TASK TO CARRY OUT:
Please give the count of lines in the listing underneath that hold "agent", leaving out everything else.

============================================================

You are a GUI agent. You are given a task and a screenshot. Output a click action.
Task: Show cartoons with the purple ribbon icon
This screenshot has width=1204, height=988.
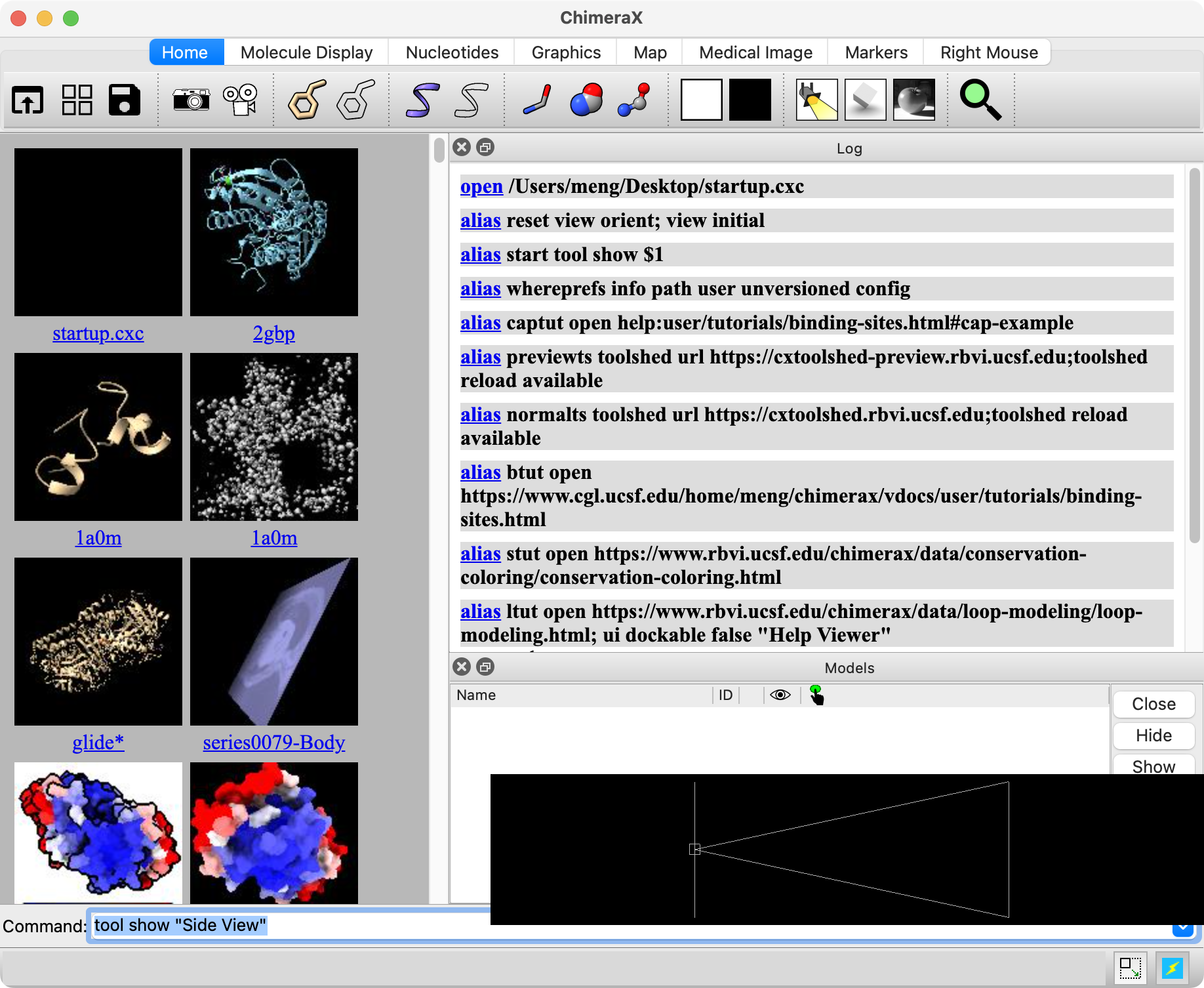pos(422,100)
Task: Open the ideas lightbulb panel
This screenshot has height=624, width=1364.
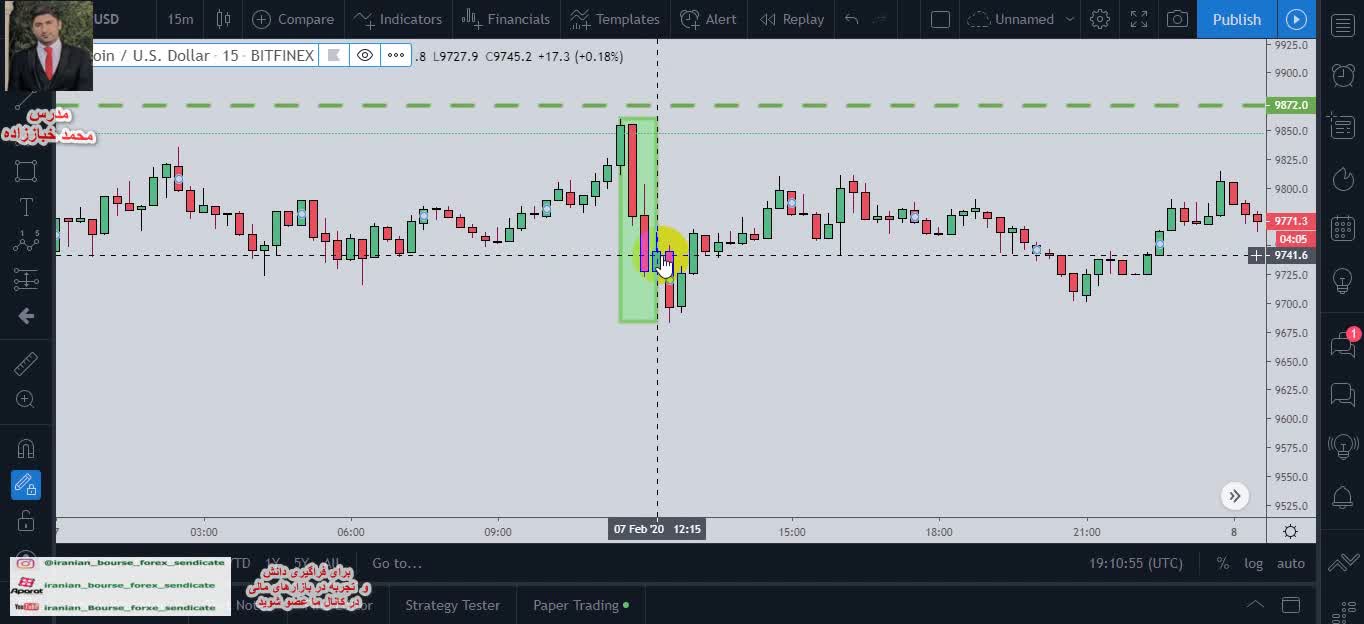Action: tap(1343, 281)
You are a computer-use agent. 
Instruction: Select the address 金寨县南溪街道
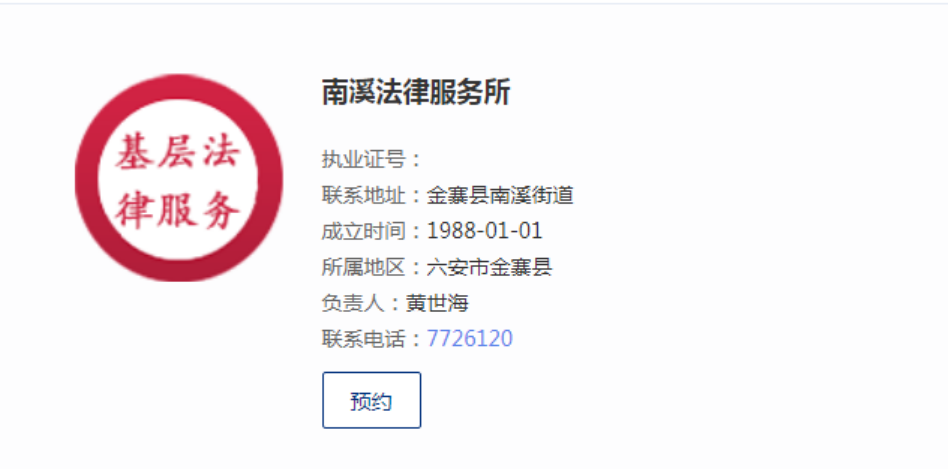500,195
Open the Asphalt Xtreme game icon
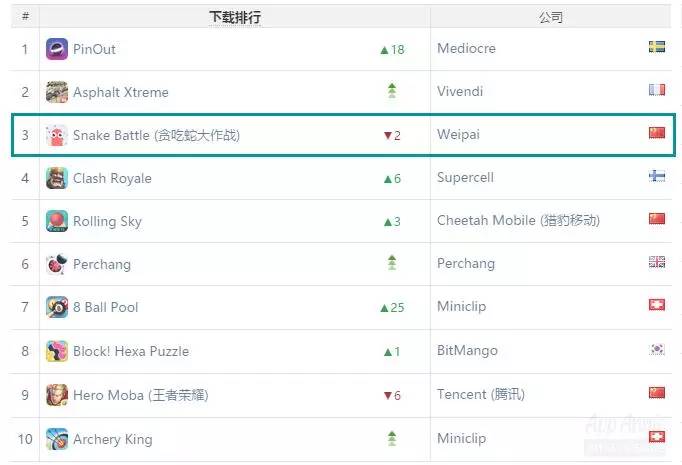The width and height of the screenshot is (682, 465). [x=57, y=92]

============================================================

WORKED SOLUTION:
2